Upon arriving back in Taiwan, Chi reunites with one of her first childhood friends and arguably the film’s most aggressive racial flashpoint: Betty, the mixed race child of a Taiwanese mother and an American Air Force pilot who may or may not have flaked out on them. Despite being half Taiwanese and not speaking a word of English, Betty has the blonde hair and blue eyes of a young Marilyn Monroe and is mocked as a “foreigner” by her classmates. After a humiliating first day at grade school for Betty, Lin quickly latches onto her as a fellow “Other”. They become best friends, but as so often happens in real life they eventually drift away from each other as teenagers. After serendipitously running into Betty again, she discovers she has two children of her own, both as blonde-haired and blue-eyed as their mother. The film takes a long digression into a subplot concerning Betty’s life as a young woman where in order to eat she had to rely on her good looks to get modeling and acting jobs. Ironically, her American appearance made her “too pretty” for casting agents, forcing her to survive by doing stripteases at seedy clubs. (In one of the film’s cruelest flourishes, Betty is still unable to get these gigs until she dyes her blonde hair black so she can pass as a full-blooded Taiwanese woman.) During a gangland shootout, she’s rescued by a Taiwanese businessman who became her first husband. In Betty, we see a woman at even greater racial odds with Taiwan than Chi. Yet by embracing her Asian roots she managed to construct the kind of happy, fulfilled life that’s eluded Chi for years.

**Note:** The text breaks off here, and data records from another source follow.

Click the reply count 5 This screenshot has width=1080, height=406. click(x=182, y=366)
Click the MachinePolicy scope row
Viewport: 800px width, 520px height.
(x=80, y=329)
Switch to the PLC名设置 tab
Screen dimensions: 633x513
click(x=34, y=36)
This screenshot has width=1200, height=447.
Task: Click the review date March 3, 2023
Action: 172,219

Finally there’s the tense relationship between Chi and her American husband Tony. After moving to New York City for school, they meet-cute at a store selling the same kind of Christmas ornaments her mother spent her off-hours making for extra money. They reunite in perhaps the most New York way possible—during a subway breakdown where they’re forced to walk from Manhattan to her home in Queens. They fall in love, get married, and she abandons school to become a full-time housewife and while they seem happy at first, Chi’s feelings of cultural isolation and personal unfulfillment grow and their marriage begins to disintegrate, particularly when Lin discovers she’s pregnant. She wants children—at least she thinks she does; he doesn’t. She comes to miss her Taiwanese roots; he seems surprised she wants to leave America and in one of the film’s subtlest moments, Chi suggests in a phone call that he only married her because he has an Asian fetish. In this way Sung sets up both Taiwan and America as lands that want to take and use Chi for their own purposes—one as a filially pious daughter, the other as a model, demure American wife.

But what does Chi want? On Happiness Road suggests that she might never know. But more importantly, that’s okay. Repeatedly throughout the film, the ghost of her grandmother appears to her and reminds her that happiness doesn’t last forever and that it’s important not to get too worked up over things you can’t control. She understood that by embracing her Amis heritage; Betty understood that when she turned her Western looks to her advantage as a dancer; and finally Chi understands that by choosing to divorce Tony and live in Taiwan. For Sung it seems, it’s the people—not necessarily the culture—in one’s life that help give it meaning. Chi has searched for a cultural identity for so long she’s forgotten she already has an identity: a familial one. When her parents offer to let her stay with them, she breaks down sobbing: ““But dad, what will I do here if I come back? I’m not good at anything.”

And in a moment that codifies the entire film, he responds: “Worry about that later. Let’s keep it simple. Just think about what you want for dinner now.”